The harrowing journey that began with about 350 Africans on board the San Juan Bautista was one of terror, hunger and death even before the encounter with the pirates. About half of the Africans who boarded the ship died, some of the millions who perished during the Middle Passage from the 1600s to the 1800s. When the San Juan Bautista docked near what is now Veracruz, Mexico, on Aug. 30, 1619, 147 Africans were on board. Fifty had been taken by those English pirates aboard two ships, the White Lion and the Treasurer.
When the White Lion arrived unheralded in Point Comfort, the captain’s immediate task was to sell the Africans in exchange for food.
“Few ships, before or since, have unloaded a more momentous cargo,” historian and journalist Lerone Bennett wrote in his 1962 book, “Before the Mayflower: A History of the Negro in America.” (The subtitle was changed to “The History of Black America.”)
For many black readers, accustomed to being told in myriad ways that blacks had no history, the notion that their ancestors’ presence in America predated the arrival of the Pilgrims in 1620 was a mind-boggling revelation.
The 400th anniversary of the Africans’ arrival in what is now the United States is being observed this year. The Association for the Study of African American Life and History, the custodian of Black History Month, is taking the lead in paying tribute to perseverance and resilience. Congress established the 400 Years of African-American History Commission. And for more than two years, the Hampton 2019 Commemoration Commission and Virginia’s “2019 Commemoration, American Evolution” have sponsored programs that highlight not just the arrival of Africans but also other significant developments in the state’s – and the nation’s – history.
Why is that 1619 arrival in Virginia so noteworthy when, as Bennett wrote and scholars are still explaining, it was but one of the points of arrival of blacks in the New World? More than a century before, blacks had accompanied Spanish and Portuguese explorers on expeditions in North and South America. Africans may have accompanied Sir Francis Drake when he arrived at Roanoke Island in 1586, trying and failing to establish a permanent English colony.
And while some declare that 1619 marked the beginning of slavery in England’s American colonies, they are off the mark in at least two ways.
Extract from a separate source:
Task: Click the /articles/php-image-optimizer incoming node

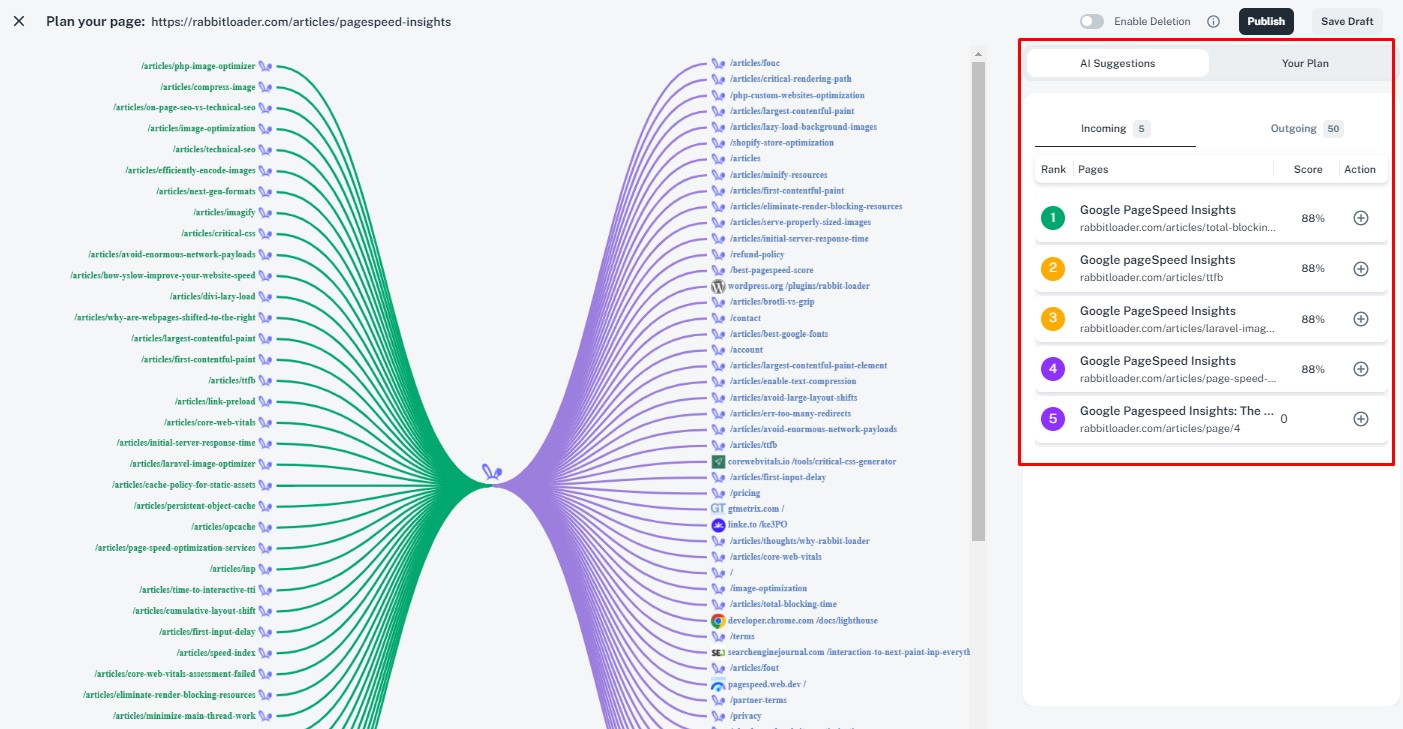Action: pos(198,66)
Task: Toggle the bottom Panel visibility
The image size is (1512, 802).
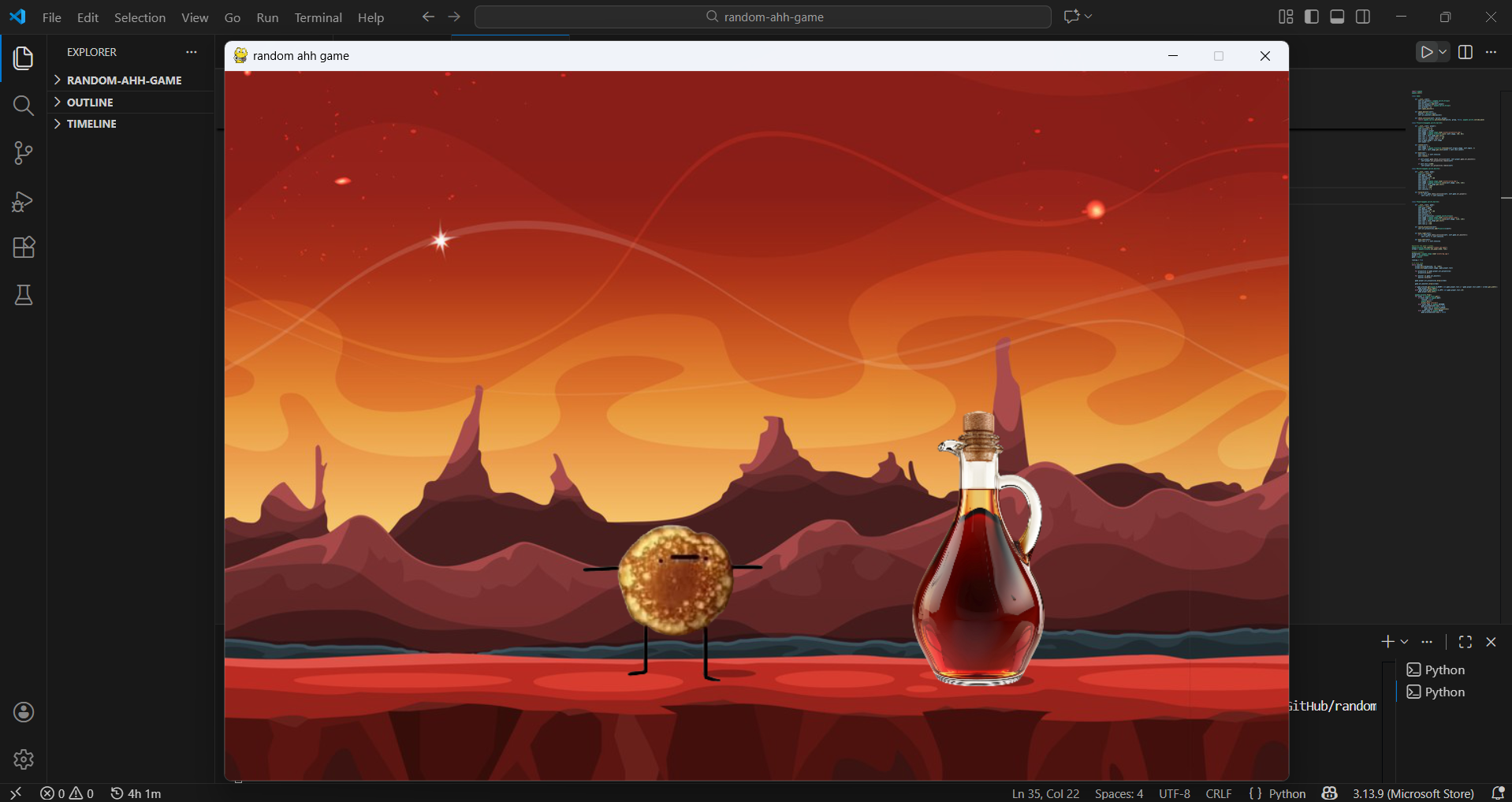Action: click(x=1337, y=17)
First, Africans had been imported as slave labor in the English colony of Bermuda before 1619. Second, the status of those “20. and odd Negroes” from the White Lion is still a matter of contention.
“The 1619 story is only important for the people who develop within the nation state that becomes known as the United States,” notes Daryl Scott, a professor of history at Howard University. He points out that if one were to consider the migration of Africans from about the 15th century, one could also mark arrivals in Spain, Portugal and Italy, as well as in the Arab world.
“There is a tendency to simplify our story, to have a definitive start and end date, to say that slavery began on this day, when we actually don’t know,” says Karsonya Wise Whitehead, a professor at Loyola University Maryland. “That’s part of being American. We like to mark things. But our history is more complicated than that.”
And it’s extremely complicated sorting out who those “20. and odd Negroes” were, what their status was in the settlement, and what became of them.
By 1705, any ambiguity about the status of blacks – free, indentured, enslaved – was clarified by a series of socalled racial integrity laws that institutionalized white supremacy.
So, Whitehead says, the 400th anniversary of the arrival of the White Lion is “a little bit of a celebration, a little bit of a commemoration, a little bit of reflection – and a lot of wrestling with ‘What does this mean?’ ”
E.R. Shipp is a founding faculty member of the School of Global Journalism and Communication at Morgan State University in Baltimore.